The shortest version I could find of this includes some shocked commentary by the terrific Cyeck Unger of The Young Turks. If you don't know his stuff you should.




The breaking story for the moment of course is Christine's creative accounting.
Apparently there's a reason she runs for office so often:
She needs the money to pay her rent.
Don't take my word for it, her former campaign manager has made a sworn statement.

Plenty more to come on her criminal activities including fraud and misuse of campaign funds.
Boy, isn't witch-hunting fun?

Until then, for those with time to watch here is the longer version of the Great Eddie Izzard flaying the witch in this classic witch trial... I mean debate.

Part 1 (Hitler is discussed towards the end)


Part 2, it really gets good here

Tuesday, September 21, 2010

Welcome to the Blogquisition!

Hi Friends and Neighbors!

I am Captain Tobias Slater, Witch Locator.   AKA The Witchfinder General.
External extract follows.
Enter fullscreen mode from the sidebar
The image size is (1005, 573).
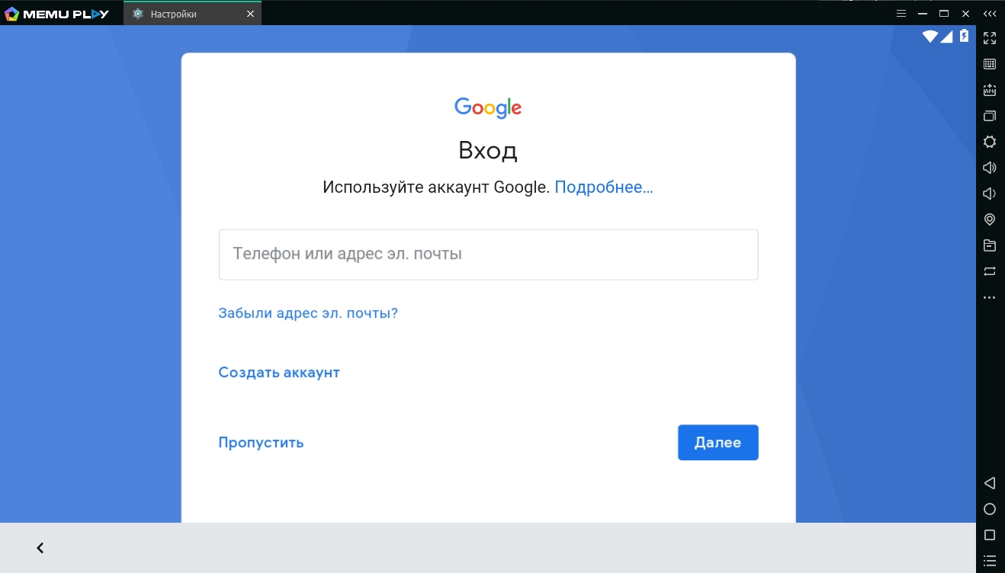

As your local official Witch Locator, I bid ye all a ye ole' welcome to the blogquisition, where we will together investigate the more suspect statements of jolly ultra-misogynistic and stunningly homophobic anti-sex extremist Christine O'Donnell, a self proclaimed dabbler in "witchcraft", and attender of dates on a "Satanic altar" though we doubt her dubious expertise in the subject and the even more dubious veracity of her claims.

The title of this ye ole' blog is derived from a tweet I twoted recently,  I rushed it out as I wanted to be the first to make the obvious joke which two days later has been quoted by the Great Ed Shultz on his Ed Show on MSNBC today.   Thanks Ed, keep the quotes coming, we appreciate the sincerest form of flattery.

In the near future we will look at her dubious campaign finance claims, and her dubious claims of having "won" elections but for tonight, we begin with the now legendary claim which (pun intended) launched a thousand chortles.
Thank you Bill Maher, keep them coming please.





Those who think this will discredit her with her puritanical evangelical base, don't be so sure. After all, much like the competition to tell the most extreme "hitting rock bottom" story at your local 12 Step recovery meeting, there seems to be, among the born again evangelicals, especially the far out dominionist types who have been lately a major "infestation" in the supposedly libertarian "Tea Party", a fierce competition to establish who has the most extreme pre-conversion sin. It's not possible that all these people have sacrificed babies on Satanic altars, but the stories you'll hear at your local right wing evangelical "church" will make your hair stand on end, if not from the gothic horrors they have all supposedly "dabbled in" then even more so at their astonishing willingness to proclaim a personal history that is clearly either a pack of lies or delusional hallucinations.

As the Wiccans point out, they don't believe that Satan exists, so they don't use Satanic altars. That's just for starters. Debunkers arise!